> Work instruction: With the pictures omitted, output word for word the lines from the one containing "This screenshot has width=736, height=560." through the end of the records.

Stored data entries
————————

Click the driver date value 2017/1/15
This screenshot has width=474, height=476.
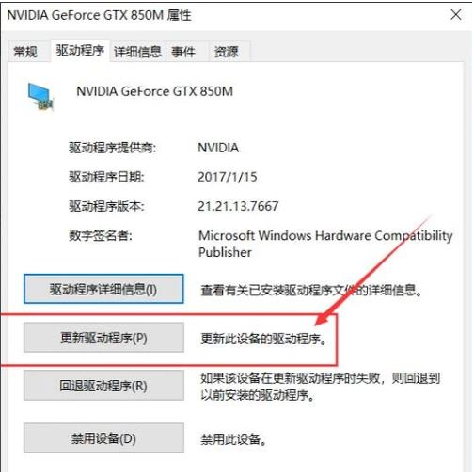227,177
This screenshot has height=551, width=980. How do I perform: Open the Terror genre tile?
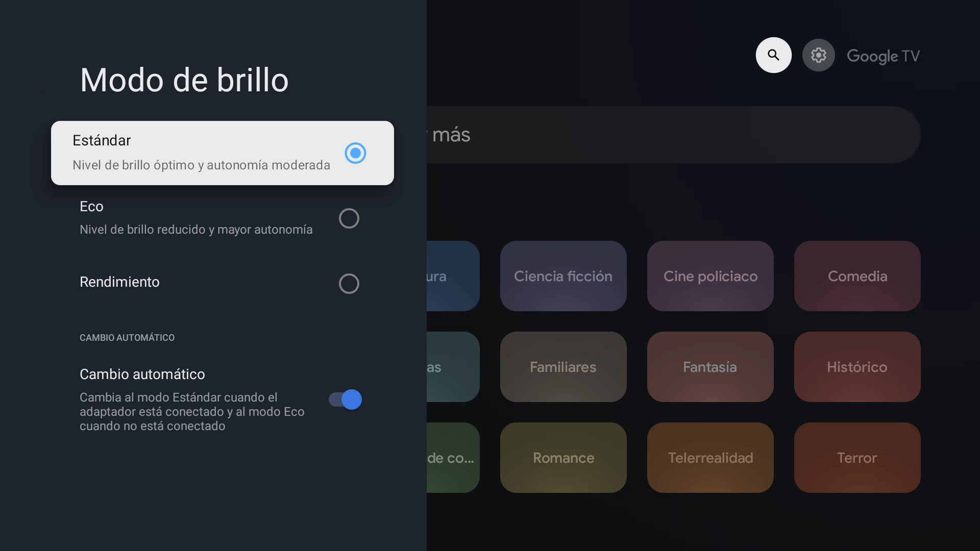click(858, 458)
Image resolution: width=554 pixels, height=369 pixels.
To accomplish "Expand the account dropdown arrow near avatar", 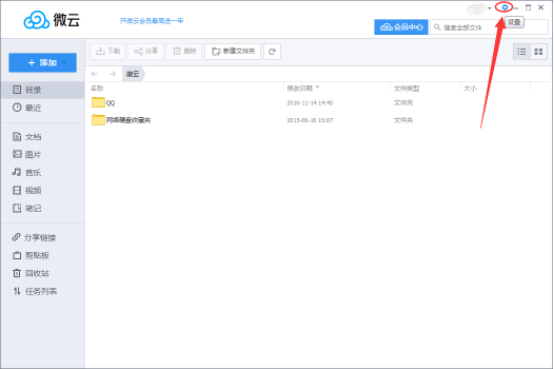I will [489, 8].
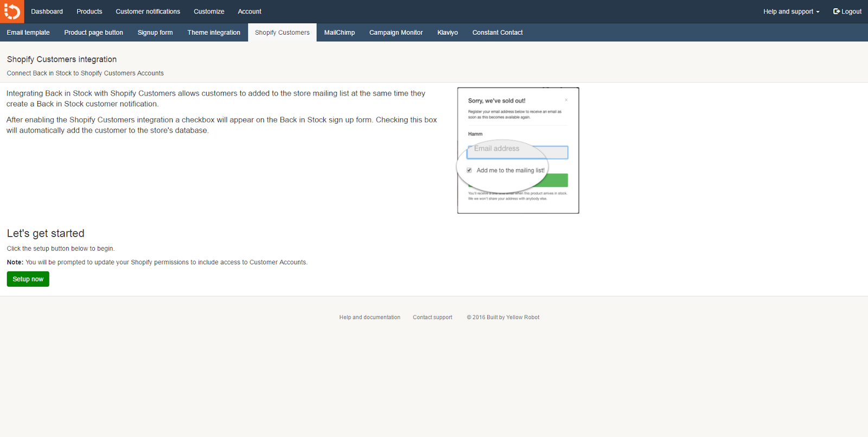Open the Account menu
Image resolution: width=868 pixels, height=437 pixels.
(250, 11)
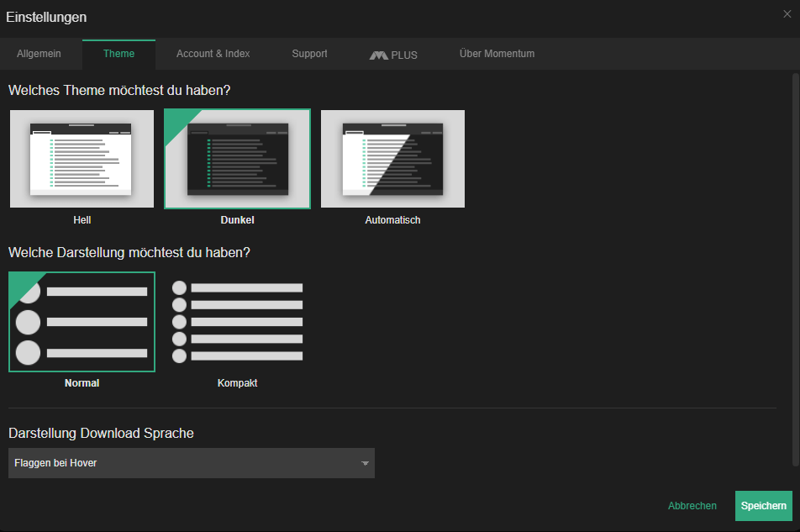Open the Über Momentum tab

[x=497, y=54]
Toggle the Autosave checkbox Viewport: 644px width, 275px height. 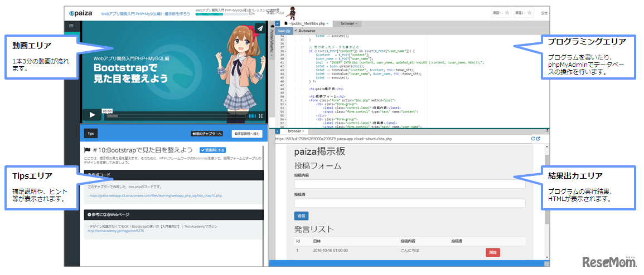tap(296, 31)
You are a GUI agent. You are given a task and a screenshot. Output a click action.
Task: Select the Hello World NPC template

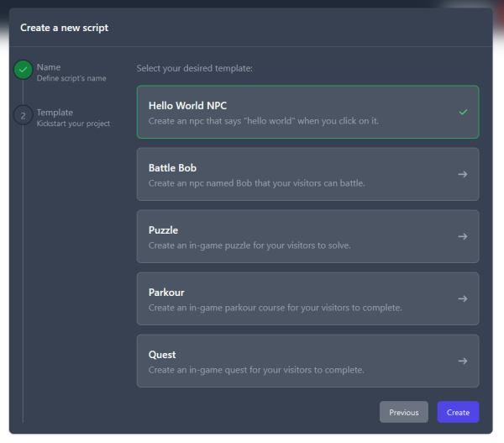tap(308, 112)
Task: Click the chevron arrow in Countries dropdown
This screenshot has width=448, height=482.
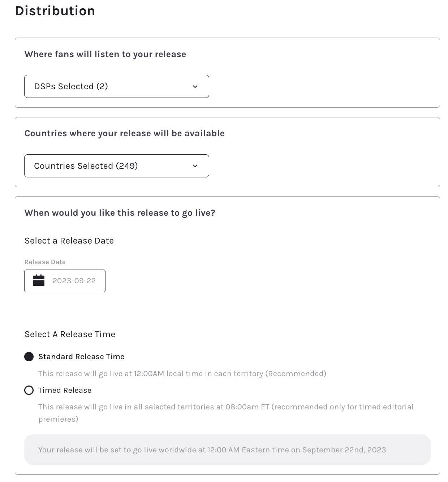Action: (195, 166)
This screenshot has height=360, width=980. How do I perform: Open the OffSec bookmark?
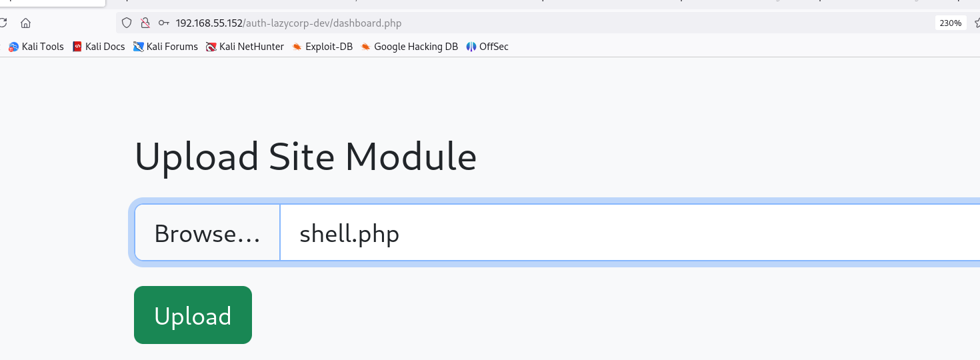click(x=487, y=47)
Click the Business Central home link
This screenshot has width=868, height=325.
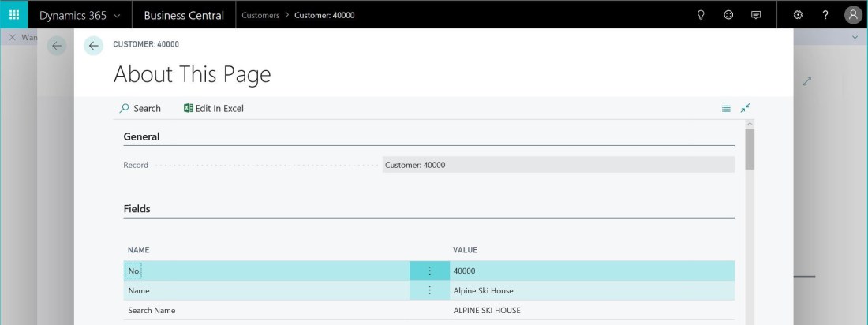184,15
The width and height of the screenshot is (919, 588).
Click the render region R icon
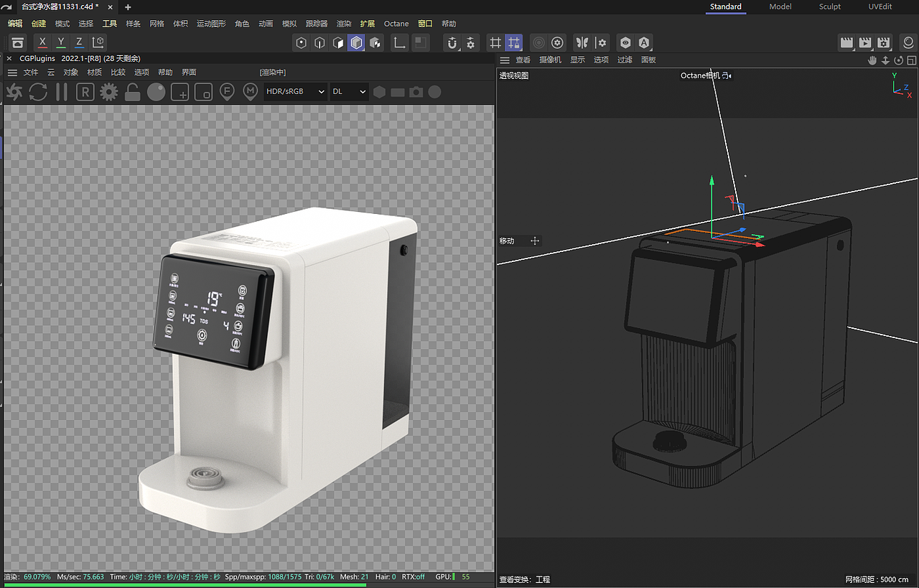click(x=85, y=92)
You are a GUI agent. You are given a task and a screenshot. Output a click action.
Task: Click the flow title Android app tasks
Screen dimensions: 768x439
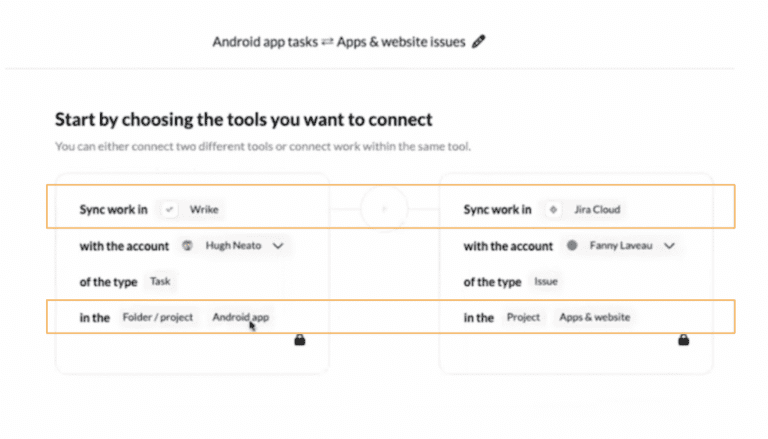click(x=265, y=42)
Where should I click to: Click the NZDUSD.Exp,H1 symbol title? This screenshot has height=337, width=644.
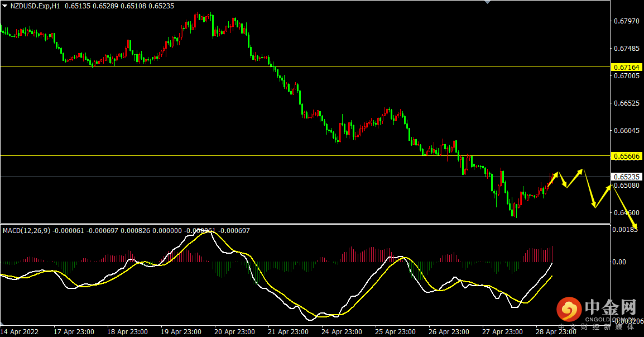35,6
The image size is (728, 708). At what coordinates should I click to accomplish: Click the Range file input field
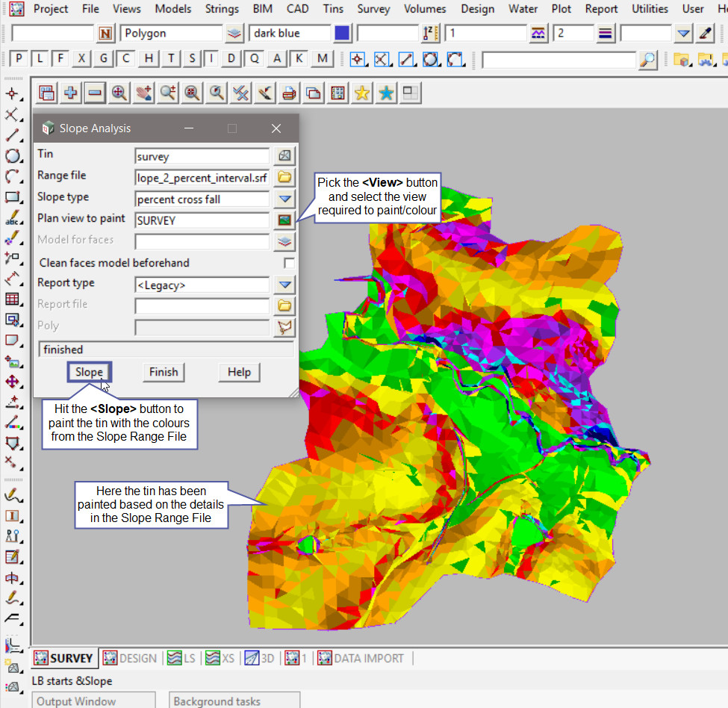(x=202, y=177)
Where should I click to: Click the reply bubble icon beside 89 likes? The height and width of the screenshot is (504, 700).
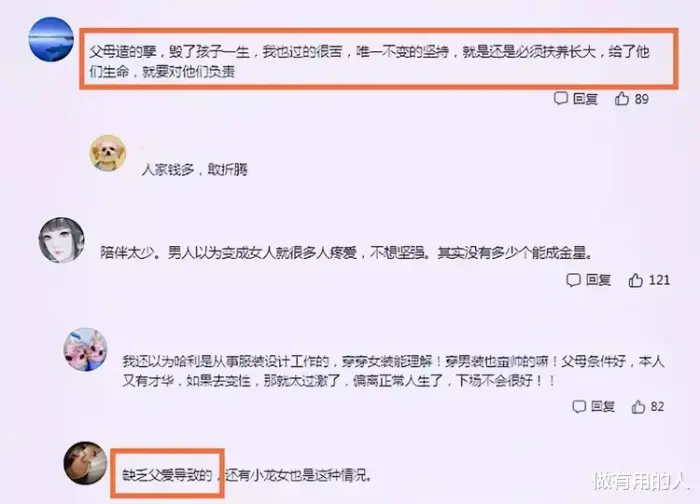[561, 98]
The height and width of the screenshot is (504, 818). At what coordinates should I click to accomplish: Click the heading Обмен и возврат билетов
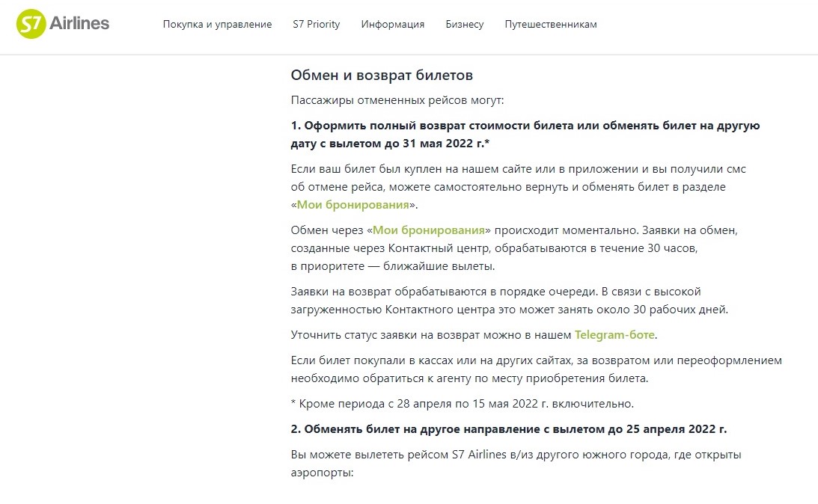382,76
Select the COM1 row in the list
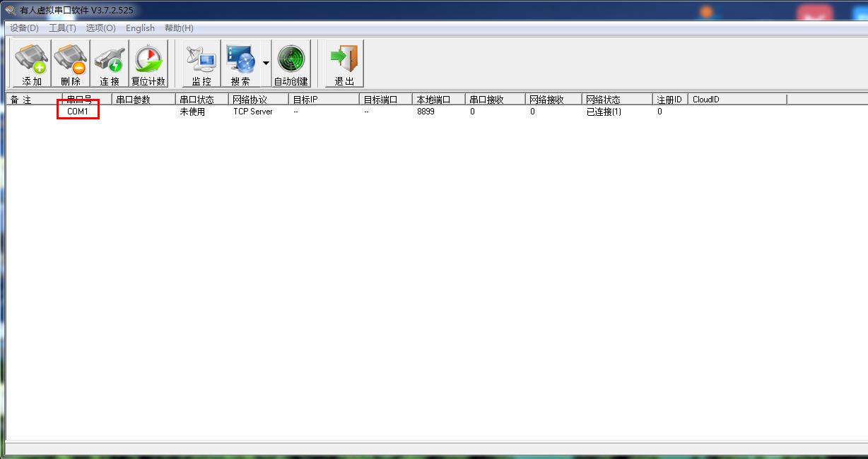This screenshot has width=868, height=459. point(78,112)
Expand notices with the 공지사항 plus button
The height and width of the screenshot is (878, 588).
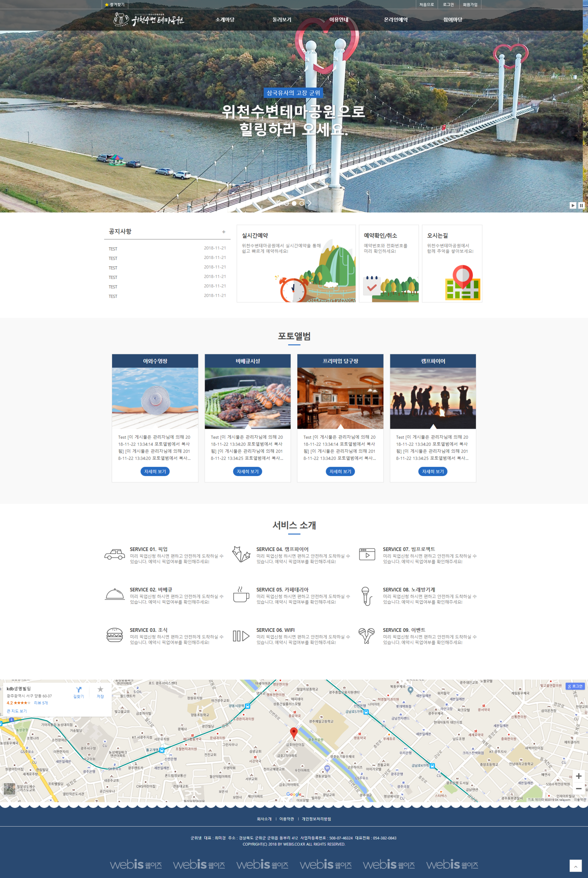pos(224,232)
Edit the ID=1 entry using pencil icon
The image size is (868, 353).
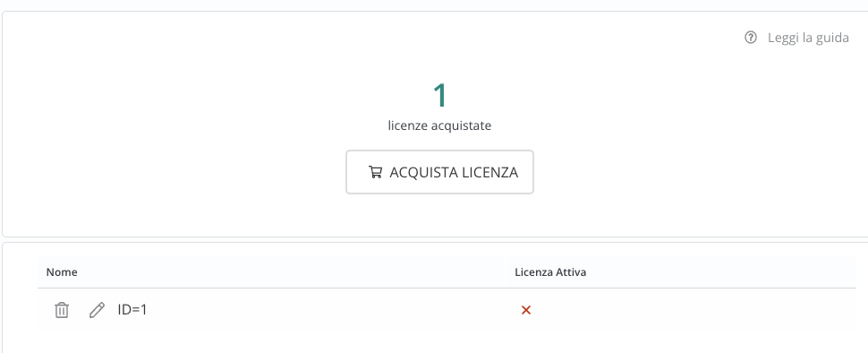coord(97,310)
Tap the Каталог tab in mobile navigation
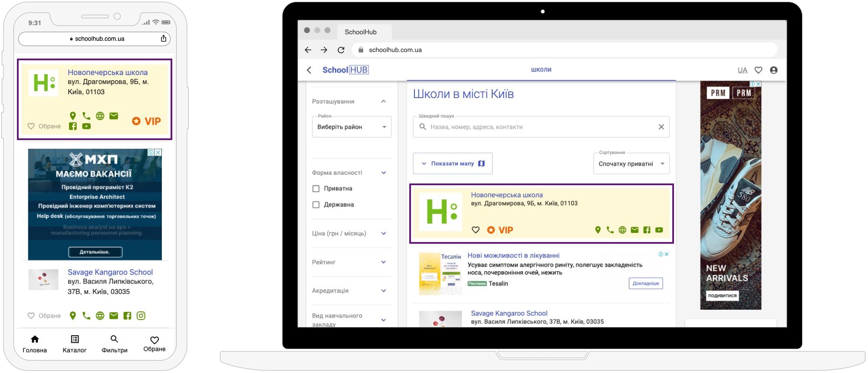868x373 pixels. coord(75,344)
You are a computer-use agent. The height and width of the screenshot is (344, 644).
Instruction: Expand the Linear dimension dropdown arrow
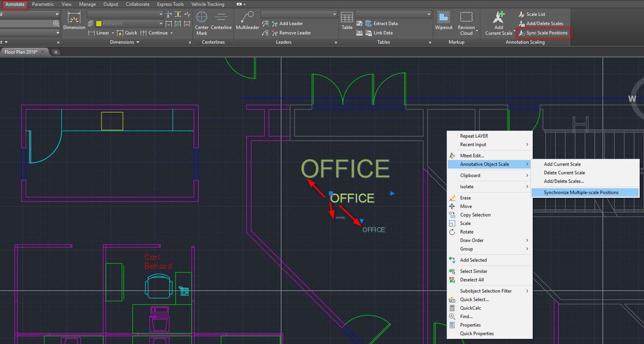pyautogui.click(x=113, y=33)
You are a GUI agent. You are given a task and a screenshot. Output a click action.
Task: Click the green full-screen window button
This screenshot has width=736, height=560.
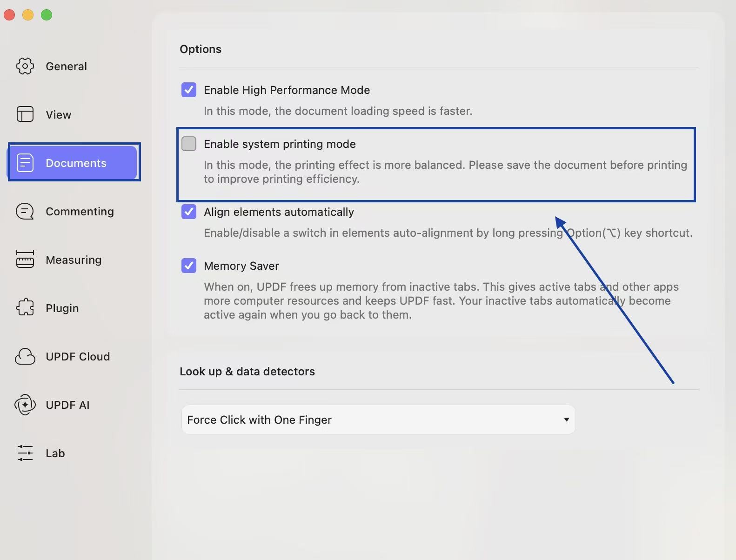tap(47, 15)
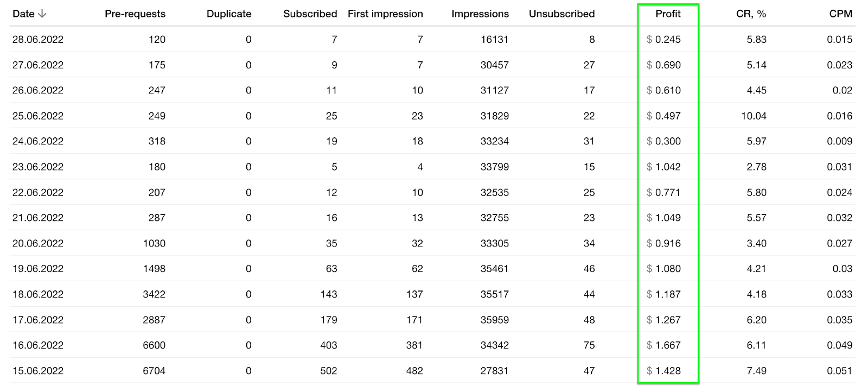Sort table by CPM column header
The image size is (868, 386).
(840, 14)
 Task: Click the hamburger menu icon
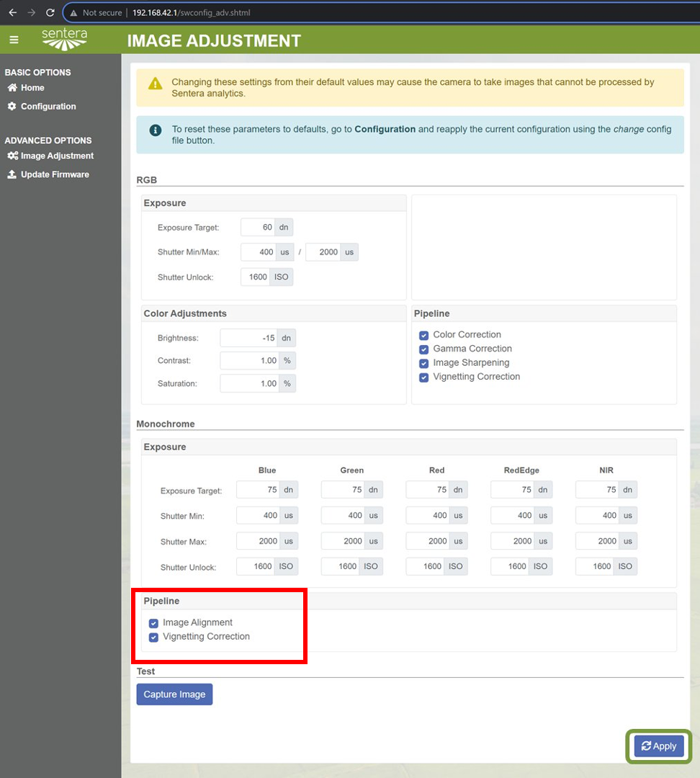14,40
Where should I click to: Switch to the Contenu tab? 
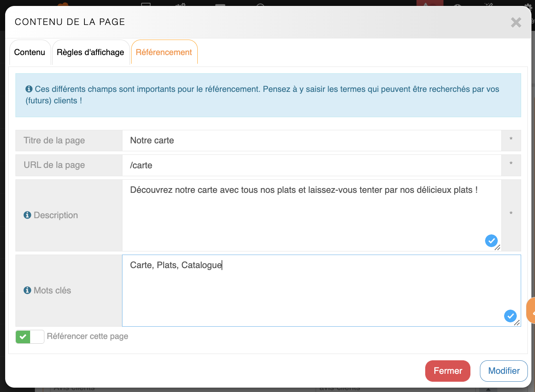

————————

> Answer section:
This screenshot has width=736, height=560.
tap(47, 15)
Sort table by CPM column header
The image size is (868, 386).
(840, 14)
 Task: Click the hamburger menu icon
14,40
Where should I click to: Switch to the Contenu tab? 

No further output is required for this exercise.